In the forum thread on meaningful career work, what reason does the first writer give for giving up on working on problems "closer to god"? Answer in one to three sentences.

Text block:
────────────────

I sometimes think I should work on things that make me happier. Sometimes I think that my career path is a mistake, I should work on problems "closer to god", make more meaningful contributions, build the next Kubernetes/ChatGPT/Google/<insert revolutionary product>, advance AI, climate change. I end giving up, I'm not that ambitious or driven.

I'm important to my family and colleagues. That may be good enough.

William_BB

It depends on what "working on those problems" means to you. If you want to work on those problems as a software engineer, that sounds like an achievable goal.

To me, the interesting, fulfilling bits of building the next Google/ChatGPT/AI/climate change lie in the theory. Arguably with the exception of Kubernetes, this theory does not come from software engineering. As much as I enjoy software engineering, it's a trade. It's a tool to get the job done. And recently, I realized I like building things just as much as I like "the theory".

To me, that was a bitter pill to swallow. I'm not an ML engineer, but I suspect this is also the reason why you can find so many posts about ML engineers trying to pivot to ML scientist roles.

nevertoolate

I was surprised that after “closer to god” comes the “build the next kubernetes”. How do you connect these two things?

E.g. I’ve found the “closer to god” in my yoga practice. And how I now realize that through words I can’t connect that much as through practice (e.g. just eating my lunch being fully present). I still think I can help through my software product building skills, but also know that if I can help people find a more joyful life / build a less painful body is closer to my purpose than “only” building software.

────────────────

Raw data:
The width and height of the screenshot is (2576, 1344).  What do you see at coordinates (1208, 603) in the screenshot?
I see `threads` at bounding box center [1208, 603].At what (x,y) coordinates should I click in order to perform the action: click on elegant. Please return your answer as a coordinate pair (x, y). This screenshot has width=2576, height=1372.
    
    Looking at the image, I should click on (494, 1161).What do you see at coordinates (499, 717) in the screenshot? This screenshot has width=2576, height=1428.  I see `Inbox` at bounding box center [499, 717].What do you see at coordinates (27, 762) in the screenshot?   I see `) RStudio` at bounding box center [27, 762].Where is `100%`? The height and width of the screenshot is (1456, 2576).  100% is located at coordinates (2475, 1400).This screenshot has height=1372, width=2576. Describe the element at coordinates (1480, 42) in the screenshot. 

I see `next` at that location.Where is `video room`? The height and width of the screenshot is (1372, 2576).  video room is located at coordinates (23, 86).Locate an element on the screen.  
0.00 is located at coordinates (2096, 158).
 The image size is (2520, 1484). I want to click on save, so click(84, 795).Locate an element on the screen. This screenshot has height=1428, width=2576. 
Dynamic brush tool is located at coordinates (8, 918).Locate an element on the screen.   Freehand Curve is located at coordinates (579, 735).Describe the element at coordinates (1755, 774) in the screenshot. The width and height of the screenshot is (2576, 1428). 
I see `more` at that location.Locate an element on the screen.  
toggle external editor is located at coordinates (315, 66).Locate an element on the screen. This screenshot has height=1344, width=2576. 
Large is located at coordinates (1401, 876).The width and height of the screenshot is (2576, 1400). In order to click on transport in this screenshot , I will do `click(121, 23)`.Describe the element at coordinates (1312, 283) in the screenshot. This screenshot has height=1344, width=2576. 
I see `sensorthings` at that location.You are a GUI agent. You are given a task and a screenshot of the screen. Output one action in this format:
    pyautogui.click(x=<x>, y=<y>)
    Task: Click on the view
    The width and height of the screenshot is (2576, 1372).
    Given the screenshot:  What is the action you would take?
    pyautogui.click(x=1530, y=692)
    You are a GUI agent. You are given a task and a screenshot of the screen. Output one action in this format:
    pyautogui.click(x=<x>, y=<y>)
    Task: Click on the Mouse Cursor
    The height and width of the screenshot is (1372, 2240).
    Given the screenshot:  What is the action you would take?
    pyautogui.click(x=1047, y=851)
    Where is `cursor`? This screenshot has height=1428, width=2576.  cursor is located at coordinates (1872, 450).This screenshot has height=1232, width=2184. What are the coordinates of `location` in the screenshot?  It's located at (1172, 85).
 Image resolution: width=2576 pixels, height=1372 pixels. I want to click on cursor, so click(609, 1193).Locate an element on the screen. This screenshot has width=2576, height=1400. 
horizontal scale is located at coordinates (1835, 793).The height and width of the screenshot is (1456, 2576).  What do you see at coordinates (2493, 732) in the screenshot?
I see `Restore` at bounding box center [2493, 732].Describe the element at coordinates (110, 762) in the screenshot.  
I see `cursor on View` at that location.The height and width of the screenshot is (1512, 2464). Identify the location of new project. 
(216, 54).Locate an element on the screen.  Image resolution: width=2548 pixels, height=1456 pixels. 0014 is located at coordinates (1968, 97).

────────────────

Expected answer:
The writer gives up because, in their own words, they are "not that ambitious or driven." They add that being important to their family and colleagues "may be good enough."